Circle III
Overview

The Third Circle is where Dante placed The Gluttons, those that did nothing else with their lives besides eat and drink. For punishment, they spend an eternity wallowing in filth and being chewed on by Cerberus, a three-headed dog.

In my Third Circle are those that fell victim to the Fallacies of Missing Evidence. Together with the Fallacies of Causality, these form the Fallacies of Insufficient Grounds. The notion of insufficient ground plays a role in the poem, as some denizens of the realm are forced to inhabit a roadbed so fractured and full of potholes that there is little room for any of them to stand.

Comments

Dante begins his Canto VI, which is primarily set in the Third Circle, with his recovery from yet another fainting spell. Dante's swoons at the horrors of hell get a bit hard to take sometimes, because it is clear that he is never really in danger of being stuck there. His trip was ordained by heaven. He is on a fact-finding mission. We know how everything will work out for him in the end. In fact, he has it even easier than Barton Fink, the hero of another odyssey down into Hell, as told in the underappreciated Coen Brothers film from 1991.
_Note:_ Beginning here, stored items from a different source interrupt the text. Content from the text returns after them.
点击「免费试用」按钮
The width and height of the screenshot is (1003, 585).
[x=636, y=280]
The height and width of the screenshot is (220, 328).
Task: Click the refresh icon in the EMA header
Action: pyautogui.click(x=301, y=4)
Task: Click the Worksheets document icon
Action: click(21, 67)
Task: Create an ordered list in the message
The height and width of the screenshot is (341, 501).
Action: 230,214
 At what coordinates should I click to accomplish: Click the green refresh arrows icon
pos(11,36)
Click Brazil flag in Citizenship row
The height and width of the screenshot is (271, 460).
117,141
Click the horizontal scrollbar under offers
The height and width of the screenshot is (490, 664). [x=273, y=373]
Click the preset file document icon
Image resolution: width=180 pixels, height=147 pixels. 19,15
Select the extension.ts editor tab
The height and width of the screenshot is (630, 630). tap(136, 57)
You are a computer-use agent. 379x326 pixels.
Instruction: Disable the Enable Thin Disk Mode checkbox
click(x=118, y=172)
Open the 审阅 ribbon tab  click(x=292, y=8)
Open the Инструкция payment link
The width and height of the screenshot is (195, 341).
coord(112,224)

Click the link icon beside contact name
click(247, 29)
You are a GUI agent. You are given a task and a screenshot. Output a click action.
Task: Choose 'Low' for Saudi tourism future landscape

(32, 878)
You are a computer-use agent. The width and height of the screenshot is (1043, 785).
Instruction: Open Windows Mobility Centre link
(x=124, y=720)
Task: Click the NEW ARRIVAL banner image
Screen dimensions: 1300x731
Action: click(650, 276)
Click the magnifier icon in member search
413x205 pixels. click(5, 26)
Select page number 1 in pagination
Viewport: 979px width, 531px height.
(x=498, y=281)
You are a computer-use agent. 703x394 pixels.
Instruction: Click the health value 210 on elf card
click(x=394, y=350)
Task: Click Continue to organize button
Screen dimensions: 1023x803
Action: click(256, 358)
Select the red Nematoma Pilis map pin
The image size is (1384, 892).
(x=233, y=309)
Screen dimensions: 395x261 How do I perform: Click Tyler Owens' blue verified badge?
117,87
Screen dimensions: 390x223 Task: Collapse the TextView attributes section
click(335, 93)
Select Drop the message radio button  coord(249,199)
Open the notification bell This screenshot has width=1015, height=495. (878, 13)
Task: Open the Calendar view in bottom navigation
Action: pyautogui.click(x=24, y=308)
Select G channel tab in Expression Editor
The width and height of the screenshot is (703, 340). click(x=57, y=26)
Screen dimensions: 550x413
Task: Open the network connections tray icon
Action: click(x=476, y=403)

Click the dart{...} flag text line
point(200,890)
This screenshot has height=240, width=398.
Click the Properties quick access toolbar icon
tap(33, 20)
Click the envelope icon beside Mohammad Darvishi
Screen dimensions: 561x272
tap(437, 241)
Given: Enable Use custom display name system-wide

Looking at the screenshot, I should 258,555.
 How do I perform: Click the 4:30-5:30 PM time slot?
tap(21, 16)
Like Dante, Barton is a writer, and he'll go through his journey accompanied by his ostensible hero and source of literary inspiration. But Barton isn't aware, going in, that Hollywood is Hell and that Charlie Meadows, the Common Man that lives there eternally, is his Virgil. That is because Barton is far too self-absorbed to realize that although he champions the Little Guy, he's just as much a snob as the Fourth Earl of Westrop and Lady Higgenbottom and Nigel Grinch-Gibbons. 

Barton's ongoing interactions with a series of characters unlike any he's ever had to deal with before are his only hope to wake up from his narcissistic life. There's the Paulo and Francesca in the room next to him at the Hotel Earle, in the form of the lustful couple never seen but often heard moaning. There's a vast world of The Violent that is entirely alien to him, from the Wrestler ("I will destroy him!") to the fist-fighting servicemen at the big band dance. There's Incontinent in the form of Bill Mayhew ("sorry about the odor"), the heavenly image of a woman (Beatrice) that haunts him all the time, and the imps and demons dressed as bellhops and cops. There's Satan himself as the movie mogul behind the big desk, and of course, "there's a Good Wrestler and a Bad Wrestler that he must confront at the end."

So by the time he's reached the end of his trek (with wonderful, Inferno-like visual hints, such as the camera going down a sink drain, or down into the dark depths of the funnel-shaped bell of a trumpet) he's learned where he is and what he is. His Common Man/Virgil tells him, "You think your life is hell? You're just a tourist. I live here."

And that is all Dante was; a tourist. And like Barton, he was too self-absorbed, probably, to realize that Hell existed all around him on earth, built and supported by the irrational, mystical, and religious notions of the times.